I recently discovered a new app I wanted to share with everyone as it has helped me tremendously. It’s in the App Store for like $4. No idea who created it, but it shows you a layout of all the notes on the harmonica, and then through your microphone as you play, it highlights the notes you are playing. You can select different keys, you can record, and it also color codes the accuracy of the note played for the intonation.
In the B2B Course Module 2, I was struggling to hear, learn, and know if I was playing the right notes for the chords (for example, when trying to play different double stops, I may be aiming for 45, but I’m hitting 34, 345, 45 or 456. As you play the notes, this tuner tells you what you’re playing and you can see if it’s correct! I’ve been using it to play double stops and single notes so I can learn the correct sound, position, etc. and get more consistent with the tone and feel. For bends, you can actually see your bends as they happen and know when you are hitting the right note!
Anyway, I’m not a salesman! I just stumbled upon the app and thought it may help some of you as much as it has me.
Sounds interesting.
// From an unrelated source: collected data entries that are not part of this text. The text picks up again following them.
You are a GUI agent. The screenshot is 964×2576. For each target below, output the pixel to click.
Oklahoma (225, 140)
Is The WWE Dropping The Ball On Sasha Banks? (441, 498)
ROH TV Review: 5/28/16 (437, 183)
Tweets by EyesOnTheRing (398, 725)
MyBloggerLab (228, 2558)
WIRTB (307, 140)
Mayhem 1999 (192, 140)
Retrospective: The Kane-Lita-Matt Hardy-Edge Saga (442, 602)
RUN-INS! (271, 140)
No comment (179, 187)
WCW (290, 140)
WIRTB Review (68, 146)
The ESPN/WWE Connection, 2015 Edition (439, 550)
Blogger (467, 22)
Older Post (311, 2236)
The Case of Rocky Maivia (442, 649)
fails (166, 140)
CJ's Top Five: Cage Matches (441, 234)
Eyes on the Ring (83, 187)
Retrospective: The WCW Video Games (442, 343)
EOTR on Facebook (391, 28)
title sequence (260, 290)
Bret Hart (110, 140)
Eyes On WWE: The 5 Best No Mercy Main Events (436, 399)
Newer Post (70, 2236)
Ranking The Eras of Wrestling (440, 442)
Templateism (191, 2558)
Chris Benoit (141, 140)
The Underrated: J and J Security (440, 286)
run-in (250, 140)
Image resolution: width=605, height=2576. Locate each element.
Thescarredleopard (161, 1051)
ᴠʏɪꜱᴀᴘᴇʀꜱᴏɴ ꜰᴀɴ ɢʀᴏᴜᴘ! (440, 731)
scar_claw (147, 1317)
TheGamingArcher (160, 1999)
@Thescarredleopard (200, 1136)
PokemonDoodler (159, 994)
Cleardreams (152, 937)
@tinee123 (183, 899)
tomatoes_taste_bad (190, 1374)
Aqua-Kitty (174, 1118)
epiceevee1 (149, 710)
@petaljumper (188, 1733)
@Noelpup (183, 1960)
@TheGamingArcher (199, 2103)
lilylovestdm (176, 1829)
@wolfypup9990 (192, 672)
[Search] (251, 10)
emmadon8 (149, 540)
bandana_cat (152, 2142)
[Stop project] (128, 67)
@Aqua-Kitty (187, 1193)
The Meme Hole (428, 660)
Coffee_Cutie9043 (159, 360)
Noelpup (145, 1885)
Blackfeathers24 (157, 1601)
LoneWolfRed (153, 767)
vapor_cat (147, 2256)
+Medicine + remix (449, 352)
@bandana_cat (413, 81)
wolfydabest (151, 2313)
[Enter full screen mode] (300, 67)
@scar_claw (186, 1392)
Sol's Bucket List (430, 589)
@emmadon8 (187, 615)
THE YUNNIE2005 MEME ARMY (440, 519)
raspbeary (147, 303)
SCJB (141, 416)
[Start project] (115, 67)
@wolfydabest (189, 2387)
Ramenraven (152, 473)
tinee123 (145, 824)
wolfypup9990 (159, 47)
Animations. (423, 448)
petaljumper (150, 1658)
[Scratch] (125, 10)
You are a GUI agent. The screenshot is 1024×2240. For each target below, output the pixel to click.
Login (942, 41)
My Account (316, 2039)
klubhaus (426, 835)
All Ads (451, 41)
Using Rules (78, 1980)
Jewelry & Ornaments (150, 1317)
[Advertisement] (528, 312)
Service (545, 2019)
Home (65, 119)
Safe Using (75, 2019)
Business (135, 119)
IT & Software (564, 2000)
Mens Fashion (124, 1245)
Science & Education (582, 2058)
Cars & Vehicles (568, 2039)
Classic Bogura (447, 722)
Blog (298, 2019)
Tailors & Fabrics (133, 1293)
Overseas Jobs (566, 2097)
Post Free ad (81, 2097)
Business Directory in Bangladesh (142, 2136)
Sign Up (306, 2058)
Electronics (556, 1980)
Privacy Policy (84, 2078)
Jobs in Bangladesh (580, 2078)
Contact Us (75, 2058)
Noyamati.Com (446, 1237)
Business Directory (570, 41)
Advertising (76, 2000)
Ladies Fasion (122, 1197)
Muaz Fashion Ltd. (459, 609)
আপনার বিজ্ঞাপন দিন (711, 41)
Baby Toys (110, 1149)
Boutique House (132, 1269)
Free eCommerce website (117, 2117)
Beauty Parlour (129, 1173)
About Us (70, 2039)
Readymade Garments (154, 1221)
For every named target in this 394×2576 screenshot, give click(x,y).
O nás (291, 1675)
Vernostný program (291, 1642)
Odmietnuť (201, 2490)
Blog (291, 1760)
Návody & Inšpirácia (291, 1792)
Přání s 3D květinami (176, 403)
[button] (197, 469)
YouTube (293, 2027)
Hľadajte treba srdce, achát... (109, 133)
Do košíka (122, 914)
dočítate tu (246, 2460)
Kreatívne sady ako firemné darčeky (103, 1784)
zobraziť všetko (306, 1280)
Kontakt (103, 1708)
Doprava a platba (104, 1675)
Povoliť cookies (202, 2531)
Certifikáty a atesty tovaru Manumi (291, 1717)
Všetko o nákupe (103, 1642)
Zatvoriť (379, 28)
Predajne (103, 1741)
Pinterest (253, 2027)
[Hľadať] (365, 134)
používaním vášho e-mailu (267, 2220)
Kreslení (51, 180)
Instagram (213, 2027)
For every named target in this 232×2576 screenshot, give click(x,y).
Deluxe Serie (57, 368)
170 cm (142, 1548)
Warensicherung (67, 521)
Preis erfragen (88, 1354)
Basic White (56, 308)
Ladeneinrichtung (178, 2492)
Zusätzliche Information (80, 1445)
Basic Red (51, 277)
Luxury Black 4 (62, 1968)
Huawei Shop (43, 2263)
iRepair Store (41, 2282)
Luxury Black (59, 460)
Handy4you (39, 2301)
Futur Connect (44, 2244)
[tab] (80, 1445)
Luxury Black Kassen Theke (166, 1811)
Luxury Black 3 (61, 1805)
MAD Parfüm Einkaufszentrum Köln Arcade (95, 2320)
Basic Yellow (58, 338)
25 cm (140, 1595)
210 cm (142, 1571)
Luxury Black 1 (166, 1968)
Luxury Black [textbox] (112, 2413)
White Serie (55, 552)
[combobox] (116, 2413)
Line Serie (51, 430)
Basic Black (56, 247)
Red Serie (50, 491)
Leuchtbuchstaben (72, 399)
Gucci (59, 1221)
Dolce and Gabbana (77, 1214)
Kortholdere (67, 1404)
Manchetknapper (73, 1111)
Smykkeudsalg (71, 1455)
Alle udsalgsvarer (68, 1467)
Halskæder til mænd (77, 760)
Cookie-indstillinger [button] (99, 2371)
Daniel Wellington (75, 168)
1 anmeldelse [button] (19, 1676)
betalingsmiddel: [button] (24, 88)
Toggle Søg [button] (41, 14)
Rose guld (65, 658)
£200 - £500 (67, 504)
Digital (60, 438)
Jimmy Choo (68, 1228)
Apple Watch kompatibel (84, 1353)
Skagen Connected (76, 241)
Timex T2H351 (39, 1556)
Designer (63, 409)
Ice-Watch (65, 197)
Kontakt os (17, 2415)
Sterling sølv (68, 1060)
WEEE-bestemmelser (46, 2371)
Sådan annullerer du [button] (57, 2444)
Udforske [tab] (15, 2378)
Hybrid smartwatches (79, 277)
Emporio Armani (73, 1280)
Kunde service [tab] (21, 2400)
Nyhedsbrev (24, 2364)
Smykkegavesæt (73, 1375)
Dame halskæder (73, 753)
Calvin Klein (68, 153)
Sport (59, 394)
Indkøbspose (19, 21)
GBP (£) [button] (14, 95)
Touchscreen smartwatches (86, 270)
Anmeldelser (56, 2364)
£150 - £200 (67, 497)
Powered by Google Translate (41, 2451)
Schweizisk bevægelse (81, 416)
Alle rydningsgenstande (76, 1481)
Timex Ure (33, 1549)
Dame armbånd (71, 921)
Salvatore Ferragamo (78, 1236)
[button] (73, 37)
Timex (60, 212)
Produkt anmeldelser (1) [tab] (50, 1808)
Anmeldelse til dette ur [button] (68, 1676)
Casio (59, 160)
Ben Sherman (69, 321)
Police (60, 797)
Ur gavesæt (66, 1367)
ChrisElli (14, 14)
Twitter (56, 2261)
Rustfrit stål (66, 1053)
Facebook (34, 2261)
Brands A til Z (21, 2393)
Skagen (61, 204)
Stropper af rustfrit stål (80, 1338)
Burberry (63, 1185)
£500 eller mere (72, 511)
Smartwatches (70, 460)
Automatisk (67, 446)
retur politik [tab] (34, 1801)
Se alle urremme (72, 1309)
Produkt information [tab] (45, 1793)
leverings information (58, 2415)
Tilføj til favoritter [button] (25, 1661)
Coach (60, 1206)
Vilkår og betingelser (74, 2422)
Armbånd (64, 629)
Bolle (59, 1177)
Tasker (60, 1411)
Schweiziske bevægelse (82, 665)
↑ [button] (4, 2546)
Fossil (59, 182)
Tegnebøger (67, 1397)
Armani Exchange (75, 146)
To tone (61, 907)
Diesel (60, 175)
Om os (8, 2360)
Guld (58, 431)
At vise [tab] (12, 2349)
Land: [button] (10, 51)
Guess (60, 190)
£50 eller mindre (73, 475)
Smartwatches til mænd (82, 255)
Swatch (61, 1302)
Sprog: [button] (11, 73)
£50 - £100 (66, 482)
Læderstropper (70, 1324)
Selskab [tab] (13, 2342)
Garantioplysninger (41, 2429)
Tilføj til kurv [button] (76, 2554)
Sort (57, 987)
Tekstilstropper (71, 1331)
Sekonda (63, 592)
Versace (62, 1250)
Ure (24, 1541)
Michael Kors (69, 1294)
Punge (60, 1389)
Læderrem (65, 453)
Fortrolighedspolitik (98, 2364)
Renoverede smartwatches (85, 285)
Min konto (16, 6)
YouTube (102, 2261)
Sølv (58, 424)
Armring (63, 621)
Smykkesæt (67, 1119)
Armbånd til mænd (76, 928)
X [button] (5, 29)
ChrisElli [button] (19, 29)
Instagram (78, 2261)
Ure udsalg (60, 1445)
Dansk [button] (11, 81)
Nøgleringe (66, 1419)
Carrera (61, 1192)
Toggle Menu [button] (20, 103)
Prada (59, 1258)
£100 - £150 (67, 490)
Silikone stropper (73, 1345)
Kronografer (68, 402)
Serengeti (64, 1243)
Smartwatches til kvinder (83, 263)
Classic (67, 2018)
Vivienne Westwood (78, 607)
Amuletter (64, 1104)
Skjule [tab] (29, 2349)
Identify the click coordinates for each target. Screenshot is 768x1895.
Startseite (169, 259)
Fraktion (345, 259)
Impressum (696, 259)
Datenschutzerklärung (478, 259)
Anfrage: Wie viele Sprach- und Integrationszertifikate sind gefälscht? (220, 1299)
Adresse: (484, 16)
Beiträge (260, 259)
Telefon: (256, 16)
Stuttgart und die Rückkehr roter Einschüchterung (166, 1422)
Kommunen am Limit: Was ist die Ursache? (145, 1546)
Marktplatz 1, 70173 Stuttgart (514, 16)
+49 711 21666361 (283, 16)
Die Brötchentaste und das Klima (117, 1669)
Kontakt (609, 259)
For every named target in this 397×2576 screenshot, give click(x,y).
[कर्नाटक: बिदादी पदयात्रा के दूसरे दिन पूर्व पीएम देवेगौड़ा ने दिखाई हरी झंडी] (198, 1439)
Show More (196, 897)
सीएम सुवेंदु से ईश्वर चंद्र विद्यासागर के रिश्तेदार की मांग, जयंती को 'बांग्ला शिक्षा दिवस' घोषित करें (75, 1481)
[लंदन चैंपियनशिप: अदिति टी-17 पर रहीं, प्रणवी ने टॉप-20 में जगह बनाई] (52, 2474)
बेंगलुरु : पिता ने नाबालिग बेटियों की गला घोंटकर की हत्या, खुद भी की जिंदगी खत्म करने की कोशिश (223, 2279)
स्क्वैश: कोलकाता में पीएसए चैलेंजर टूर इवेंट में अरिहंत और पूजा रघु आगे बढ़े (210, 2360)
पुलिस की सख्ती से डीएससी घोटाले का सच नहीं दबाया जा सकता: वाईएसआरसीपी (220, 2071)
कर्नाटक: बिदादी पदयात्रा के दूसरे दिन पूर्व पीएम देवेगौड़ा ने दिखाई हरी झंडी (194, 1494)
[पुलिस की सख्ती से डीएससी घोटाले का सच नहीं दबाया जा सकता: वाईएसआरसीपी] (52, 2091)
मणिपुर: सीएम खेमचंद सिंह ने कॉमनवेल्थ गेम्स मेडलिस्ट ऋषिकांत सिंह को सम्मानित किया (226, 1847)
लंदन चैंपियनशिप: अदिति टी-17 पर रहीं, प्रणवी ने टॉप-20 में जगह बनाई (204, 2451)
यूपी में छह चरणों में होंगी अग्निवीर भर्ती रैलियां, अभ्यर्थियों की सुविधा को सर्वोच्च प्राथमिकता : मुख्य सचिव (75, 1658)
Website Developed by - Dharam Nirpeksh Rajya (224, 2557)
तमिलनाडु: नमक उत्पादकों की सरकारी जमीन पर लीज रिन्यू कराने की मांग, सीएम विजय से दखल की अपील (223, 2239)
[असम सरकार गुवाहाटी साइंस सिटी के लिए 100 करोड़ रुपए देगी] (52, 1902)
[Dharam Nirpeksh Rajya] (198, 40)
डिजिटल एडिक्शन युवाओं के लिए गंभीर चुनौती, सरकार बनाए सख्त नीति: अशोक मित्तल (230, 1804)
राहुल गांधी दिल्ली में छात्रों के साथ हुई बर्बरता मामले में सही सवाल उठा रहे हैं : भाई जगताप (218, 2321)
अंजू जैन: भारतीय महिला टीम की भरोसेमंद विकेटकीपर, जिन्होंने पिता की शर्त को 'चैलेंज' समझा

Can you send the link or name. ?
@toogdog The name is “Harmonica Tuner Pro”.
Thanks. I’ll check it out.
Hello @pnicholas1967 and @toogdog,
yes, it is in the Google Play Store. I’ve been using them for a long time. Especially at the beginning to learn the right note when bending or overblows.
Greetings from Astrid
Good stuff. These tools are helpful. Just remember ultimately we want to train our EARS and not our EYES. So these tools are GREAT at the BEGINNING to help us get started, but they should be like training wheels, and come off eventually.
Exactly, Luke @Luke !!
And this is where using (cello) drones come into the mix. Start with the tuning apps, then gradually add in the drones and you are on your way! The tuning apps have their place and will always be used in various ways. But using a drone is much closer to the situation of playing with other musicians, just without the distraction of too many other sounds. And the cool, relaxing, meditative feeling is perfect for getting into the relaxed playing mode (for those out there who tend to “tense up” while playing).
Cool beans. I had a sax player friend who used to use a Tanpura drone, but I’ve never heard of cello drones for this purpose!